Le 6 janvier, ce qui mettait en émotion tout le populaire de Paris, comme dit Jehan de Troyes, c’était la double solennité, réunie depuis un temps immémorial, du jour des Rois et de la fête des Fous.

Ce jour-là, il devait y avoir feu de joie à la Grève, plantation de mai à la chapelle de Braque, et mystère au Palais de Justice. Le cri en avait été fait la veille à son de trompe dans les carrefours, par les gens de monsieur le prévôt, en beaux hoquetons de camelot violet, avec de grandes croix blanches sur la poitrine.
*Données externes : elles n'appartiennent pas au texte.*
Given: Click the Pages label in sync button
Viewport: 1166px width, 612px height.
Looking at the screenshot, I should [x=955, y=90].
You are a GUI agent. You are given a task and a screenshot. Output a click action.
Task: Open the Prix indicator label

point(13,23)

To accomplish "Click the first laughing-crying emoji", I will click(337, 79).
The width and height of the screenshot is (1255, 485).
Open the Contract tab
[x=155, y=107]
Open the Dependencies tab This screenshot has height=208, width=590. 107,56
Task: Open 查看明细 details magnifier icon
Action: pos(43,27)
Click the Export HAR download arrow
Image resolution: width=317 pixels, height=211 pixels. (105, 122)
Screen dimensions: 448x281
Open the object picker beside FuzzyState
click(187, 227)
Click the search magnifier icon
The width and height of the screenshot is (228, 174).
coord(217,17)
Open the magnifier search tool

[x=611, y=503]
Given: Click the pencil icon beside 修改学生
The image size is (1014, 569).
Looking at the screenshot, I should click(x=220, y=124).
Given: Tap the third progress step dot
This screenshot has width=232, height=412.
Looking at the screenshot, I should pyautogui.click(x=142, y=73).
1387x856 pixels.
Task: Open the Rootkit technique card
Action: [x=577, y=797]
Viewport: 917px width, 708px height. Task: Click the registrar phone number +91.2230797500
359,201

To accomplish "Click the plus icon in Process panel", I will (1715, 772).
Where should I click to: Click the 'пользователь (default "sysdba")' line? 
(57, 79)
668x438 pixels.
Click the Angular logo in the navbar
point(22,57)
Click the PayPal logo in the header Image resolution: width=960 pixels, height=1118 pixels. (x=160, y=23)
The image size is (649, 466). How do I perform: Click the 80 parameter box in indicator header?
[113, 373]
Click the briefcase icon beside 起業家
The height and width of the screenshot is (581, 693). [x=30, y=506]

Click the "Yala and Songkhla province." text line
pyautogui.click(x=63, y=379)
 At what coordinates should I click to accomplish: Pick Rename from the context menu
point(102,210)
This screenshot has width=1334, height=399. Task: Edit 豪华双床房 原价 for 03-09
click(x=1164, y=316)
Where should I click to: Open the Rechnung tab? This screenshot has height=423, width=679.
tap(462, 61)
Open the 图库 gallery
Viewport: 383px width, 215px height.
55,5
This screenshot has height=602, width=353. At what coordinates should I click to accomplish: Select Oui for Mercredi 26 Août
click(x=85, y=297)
La foule des bourgeois et des bourgeoises s’acheminait donc de toutes parts dès le matin, maisons et boutiques fermées, vers l’un des trois endroits désignés. Chacun avait pris parti, qui pour le feu de joie, qui pour le mai, qui pour le mystère. Il faut dire, à l’éloge de l’antique bon sens des badauds de Paris, que la plus grande partie de cette foule se dirigeait vers le feu de joie, lequel était tout à fait de saison, ou vers le mystère, qui devait être représenté dans la grand’salle du Palais, bien couverte et bien close ; et que les curieux s’accordaient à laisser le pauvre mai mal fleuri grelotter tout seul sous le ciel de janvier, dans le cimetière de la chapelle de Braque.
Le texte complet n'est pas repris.